What the task requires:
Copy exactly. Begin at the line containing "Image resolution: width=358" and stop at the last line of the entries, omitting any pictures.

** Material provided follows **

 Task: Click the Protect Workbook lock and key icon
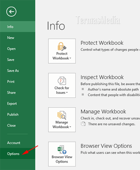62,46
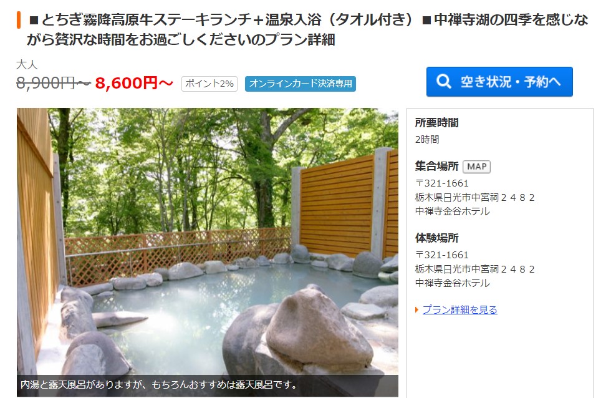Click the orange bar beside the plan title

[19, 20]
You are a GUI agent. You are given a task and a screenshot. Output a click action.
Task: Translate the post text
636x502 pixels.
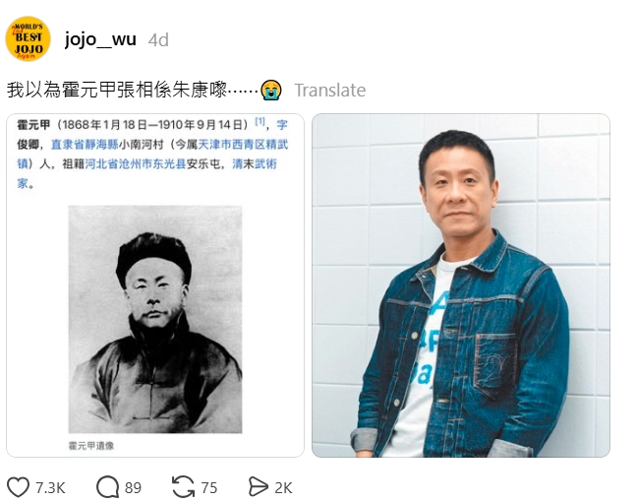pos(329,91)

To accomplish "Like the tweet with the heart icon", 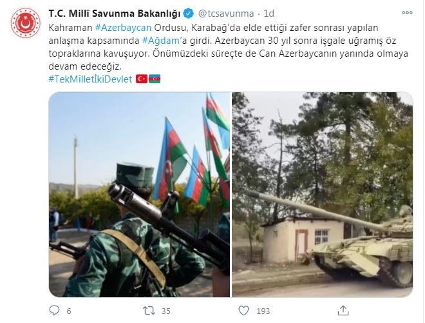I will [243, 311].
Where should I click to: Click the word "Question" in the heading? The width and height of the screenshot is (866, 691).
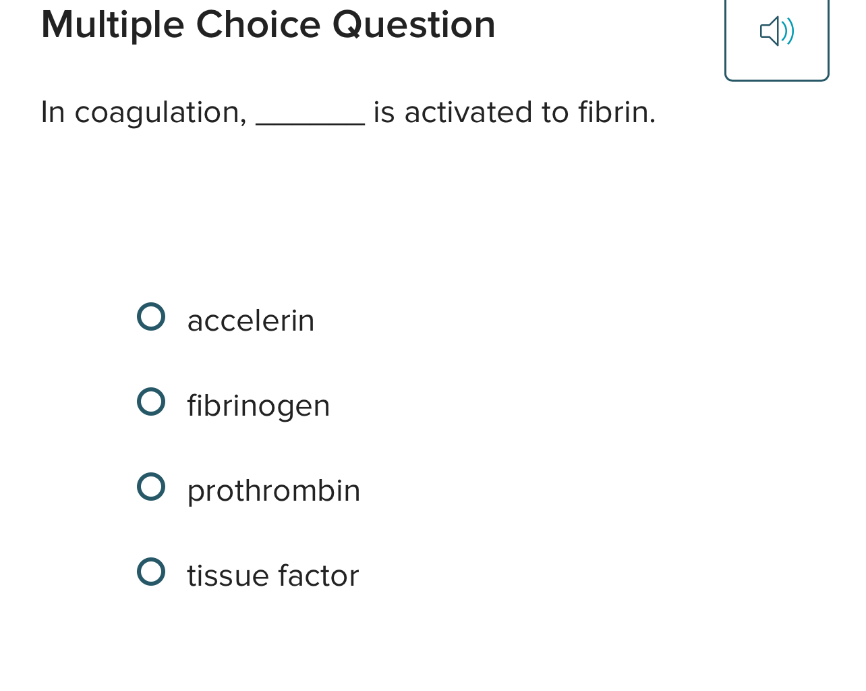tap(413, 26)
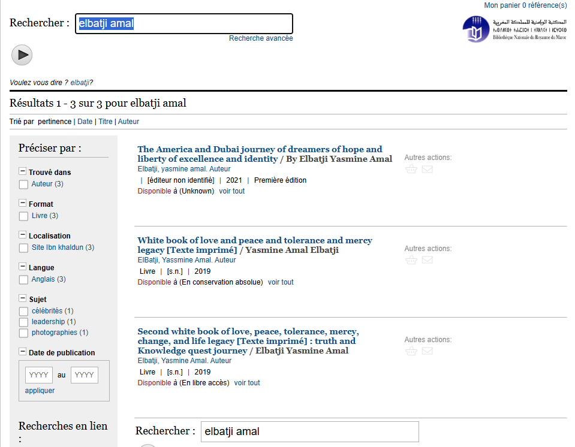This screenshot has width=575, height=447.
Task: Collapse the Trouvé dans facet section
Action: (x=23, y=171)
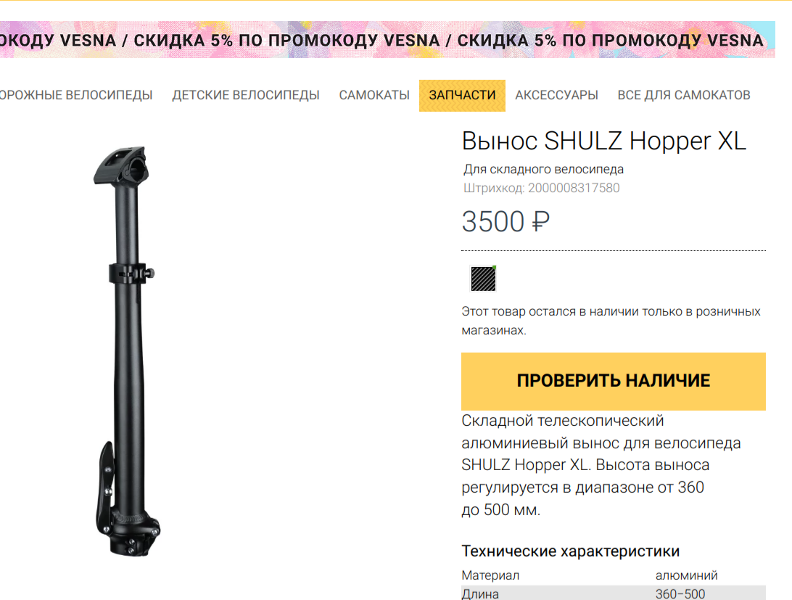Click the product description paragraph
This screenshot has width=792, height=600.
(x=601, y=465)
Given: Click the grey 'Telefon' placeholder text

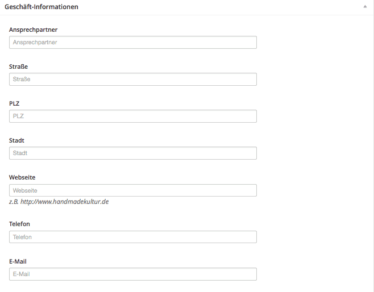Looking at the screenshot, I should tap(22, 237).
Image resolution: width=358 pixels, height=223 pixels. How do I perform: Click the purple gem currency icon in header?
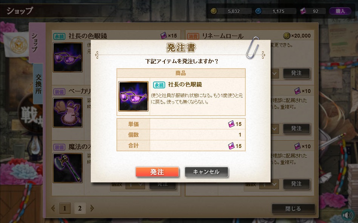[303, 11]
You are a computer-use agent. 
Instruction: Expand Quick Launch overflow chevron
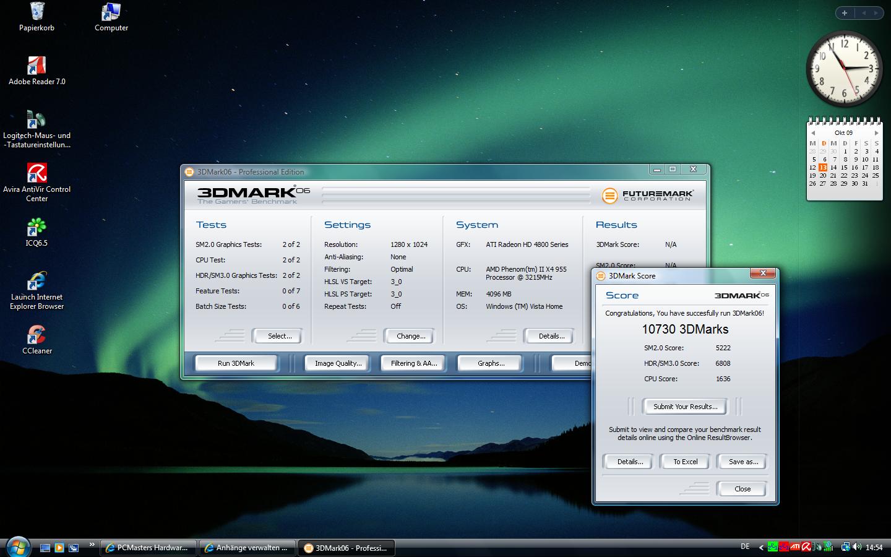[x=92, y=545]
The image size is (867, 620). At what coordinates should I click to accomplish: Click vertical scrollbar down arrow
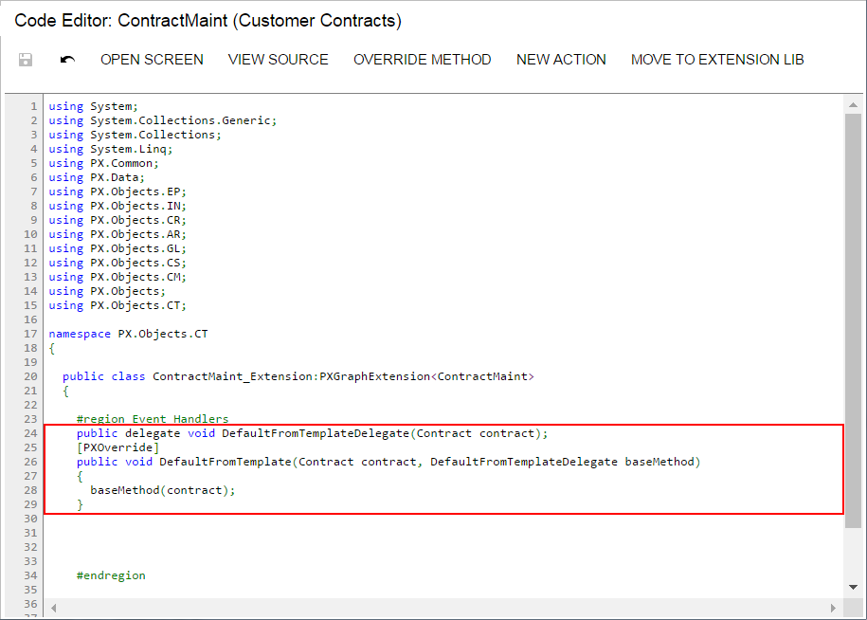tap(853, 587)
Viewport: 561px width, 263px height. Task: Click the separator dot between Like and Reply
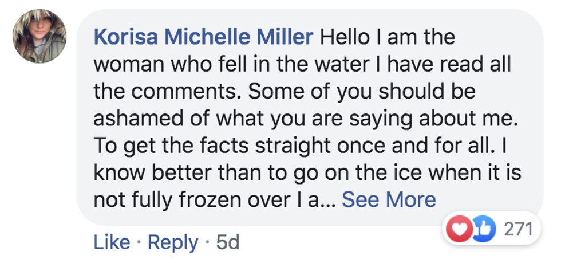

** End of Material provided **

Answer space:
Image resolution: width=358 pixels, height=223 pixels. How do I perform: Click the purple gem currency icon in header?
[303, 11]
You are a computer-use agent. 
Instruction: Expand Quick Launch overflow chevron
[x=92, y=545]
The image size is (867, 620). At what coordinates should I click to accomplish: Click vertical scrollbar down arrow
tap(853, 587)
Viewport: 561px width, 263px height. Task: Click the separator dot between Like and Reply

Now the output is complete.